### JOB
Starting at the beginning of the data and continuing through the line that contains "click(76, 5)", reproduce those lines with "pencil" swapped for "pen" and everything else unchanged. Omit the pictures from your answer.

### GIVEN ENTRIES

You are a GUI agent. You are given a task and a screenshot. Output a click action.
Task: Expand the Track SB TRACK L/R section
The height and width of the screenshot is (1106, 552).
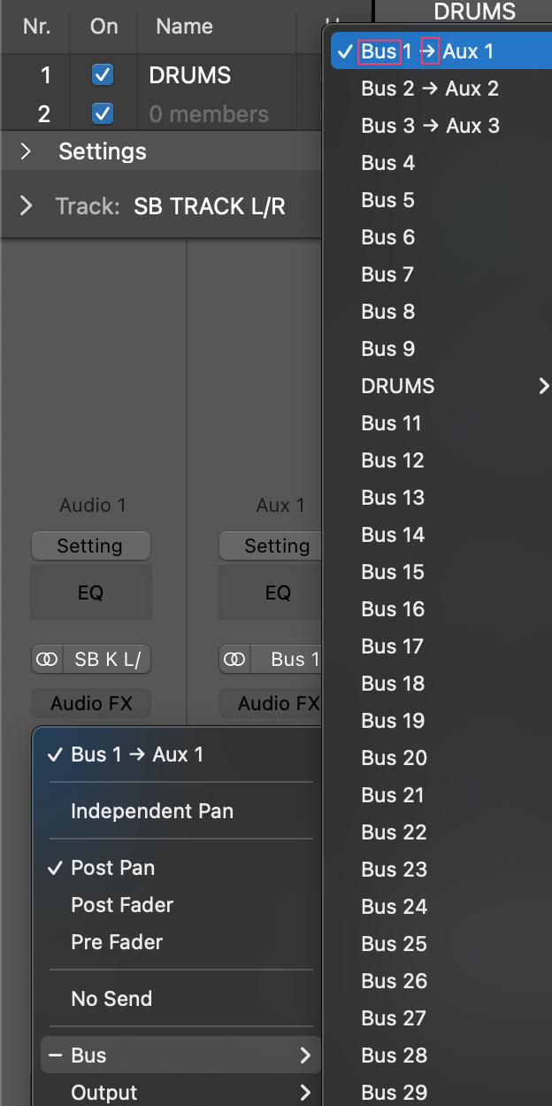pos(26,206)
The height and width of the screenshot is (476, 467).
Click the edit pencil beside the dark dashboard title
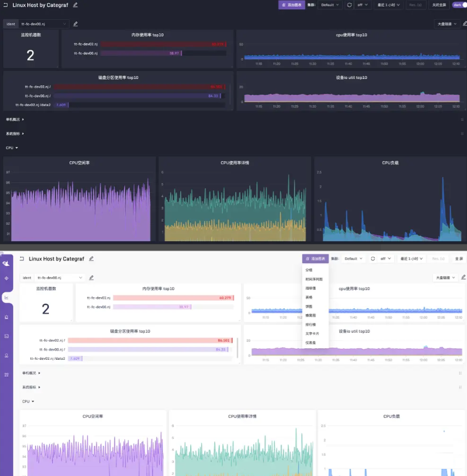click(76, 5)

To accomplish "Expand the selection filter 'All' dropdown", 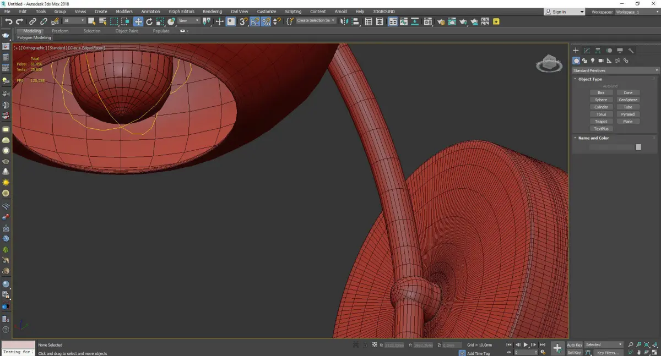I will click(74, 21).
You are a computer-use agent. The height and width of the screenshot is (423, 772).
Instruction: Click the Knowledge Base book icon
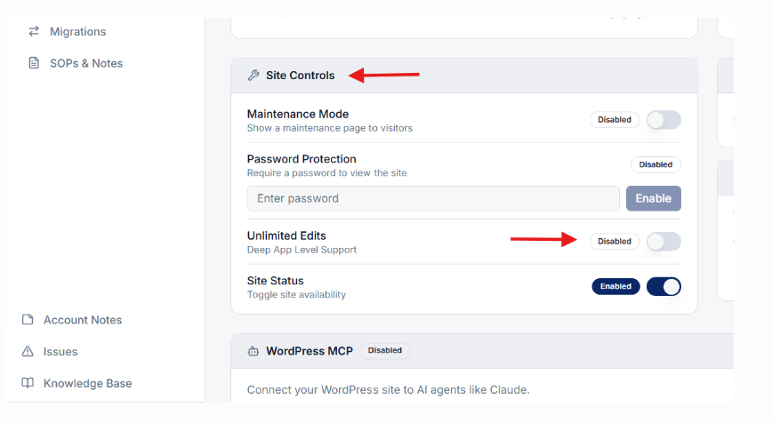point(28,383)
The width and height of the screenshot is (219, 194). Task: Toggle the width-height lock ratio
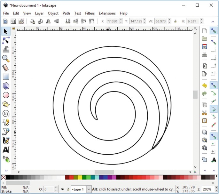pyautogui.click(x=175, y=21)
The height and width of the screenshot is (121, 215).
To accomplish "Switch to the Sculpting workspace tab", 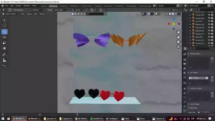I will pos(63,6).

### FINISHED ANSWER
You are a GUI agent. You are given a task and a screenshot. Output a click action.
Task: Expand the Track SB TRACK L/R section
The height and width of the screenshot is (1106, 552).
pos(26,206)
The height and width of the screenshot is (476, 467).
Click the edit pen beside the dark dashboard title
click(76, 5)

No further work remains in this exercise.